- _DATASET ENTRIES_
====================

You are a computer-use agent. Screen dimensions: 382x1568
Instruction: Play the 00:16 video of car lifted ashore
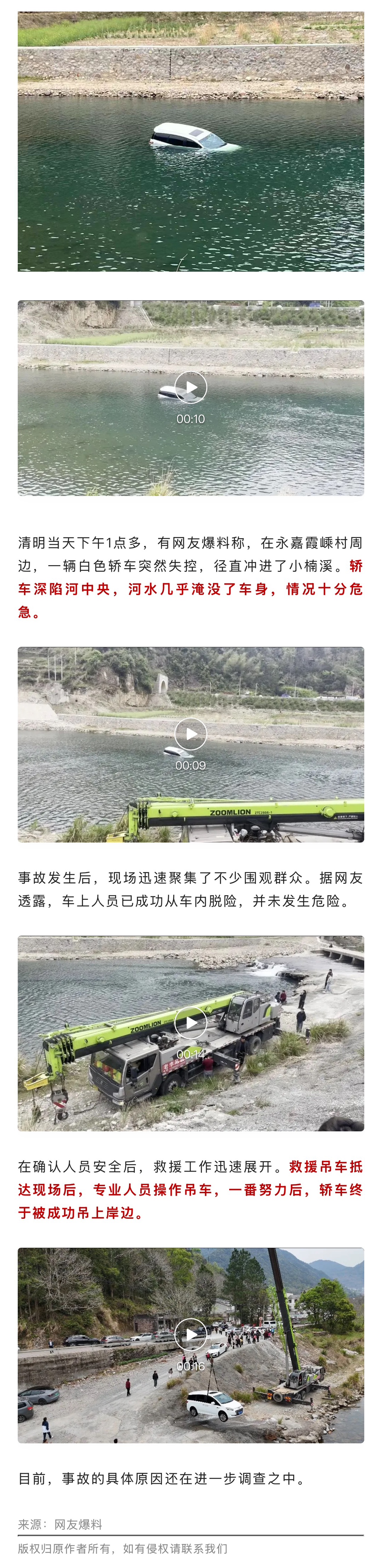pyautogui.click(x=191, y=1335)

====================

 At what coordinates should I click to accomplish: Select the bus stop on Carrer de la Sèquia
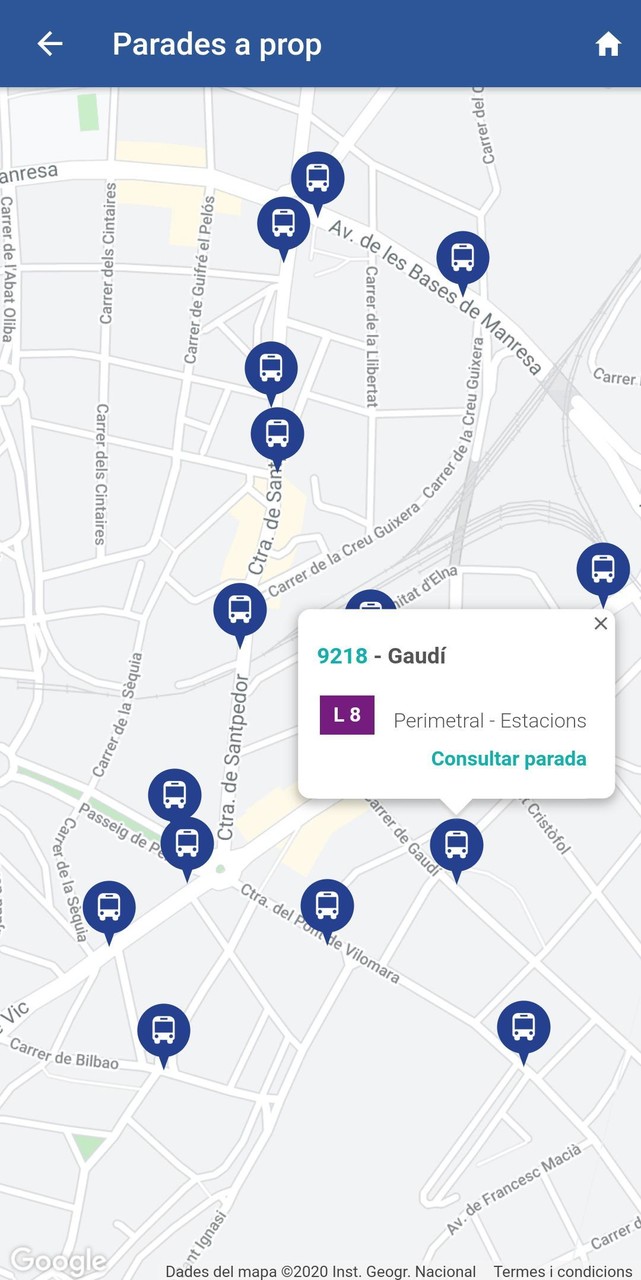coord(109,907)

====================

- _BRIEF_
Copy the records again, starting at the line containing "At what coordinates" and ending at the line containing "coord(109,907)", and shift every coordinate in the answers up by 132. Leave out the pictures.

- _COMPLETED TASK_
 At what coordinates should I click to accomplish: Select the bus stop on Carrer de la Sèquia
coord(241,1039)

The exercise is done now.